If a `SCHEMA` clause is provided, the file must be a “raw stream” consisting of *only* the concatenated binary encodings of instances of `avro_schema`. `avro_schema` must be a SQL string containing a JSON Avro schema. The restrictions on *Object Container Files* also apply to “raw stream” files.

> **⚠️ Warning**: It’s an error to provide a `SCHEMA` clause when loading an *Object Container File* because it contains metadata alongside the encoded values.

All optional Avro schema attributes except the `namespace` attribute are ignored. Notably, `logicalType` attributes are ignored.

If `file_name` ends in `.gz` or `.lz4`, it will be decompressed.

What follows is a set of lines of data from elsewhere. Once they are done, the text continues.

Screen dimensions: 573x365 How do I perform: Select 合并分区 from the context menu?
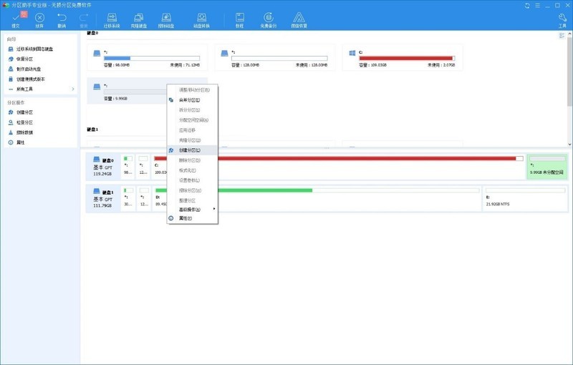tap(190, 100)
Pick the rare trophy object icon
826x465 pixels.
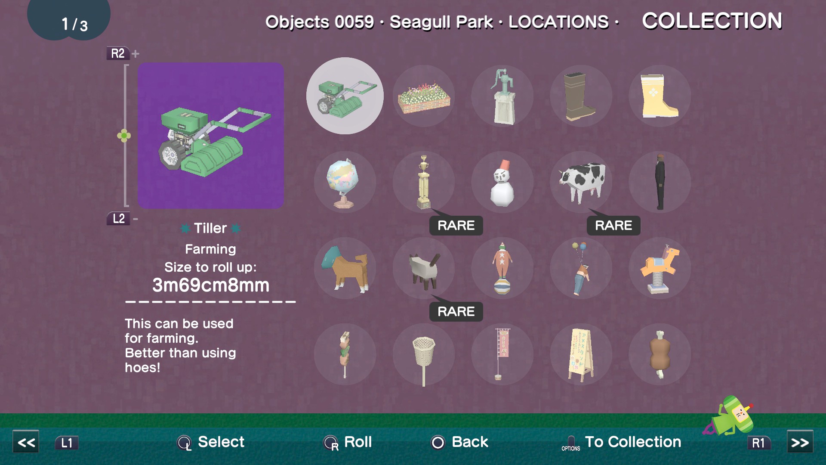tap(424, 182)
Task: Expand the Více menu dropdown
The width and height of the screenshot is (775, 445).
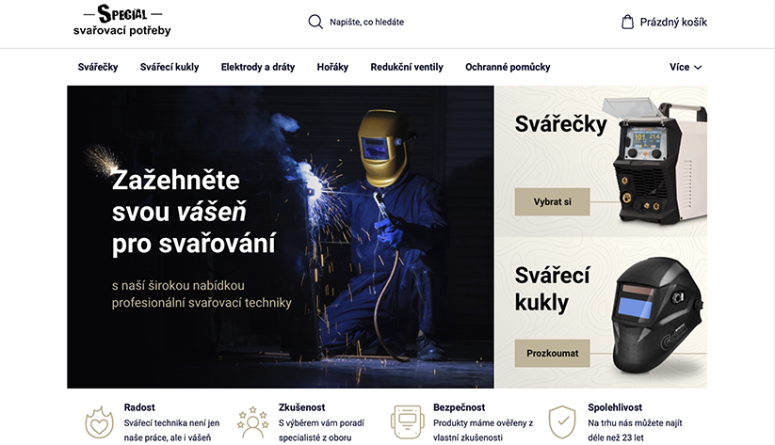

Writing to multiple databases in a transaction is not supported.

The `SCHEMA REGISTRY {"IP" | "Hostname"}` option allows `LOAD DATA` to pull the schema from a schema registry. For more information, see the [Avro Schema Evolution With Pipelines](https://docs.singlestore.com/db/v9.1/load-data/load-data-from-files/load-data-from-avro-files/avro-schema-evolution-with-pipelines.md) topic.

***

Modified at: April 8, 2025

Source: [/db/v9.1/load-data/load-data-from-files/load-data-from-avro-files/load-avro-files-with-load-data/](https://docs.singlestore.com/db/v9.1/load-data/load-data-from-files/load-data-from-avro-files/load-avro-files-with-load-data/)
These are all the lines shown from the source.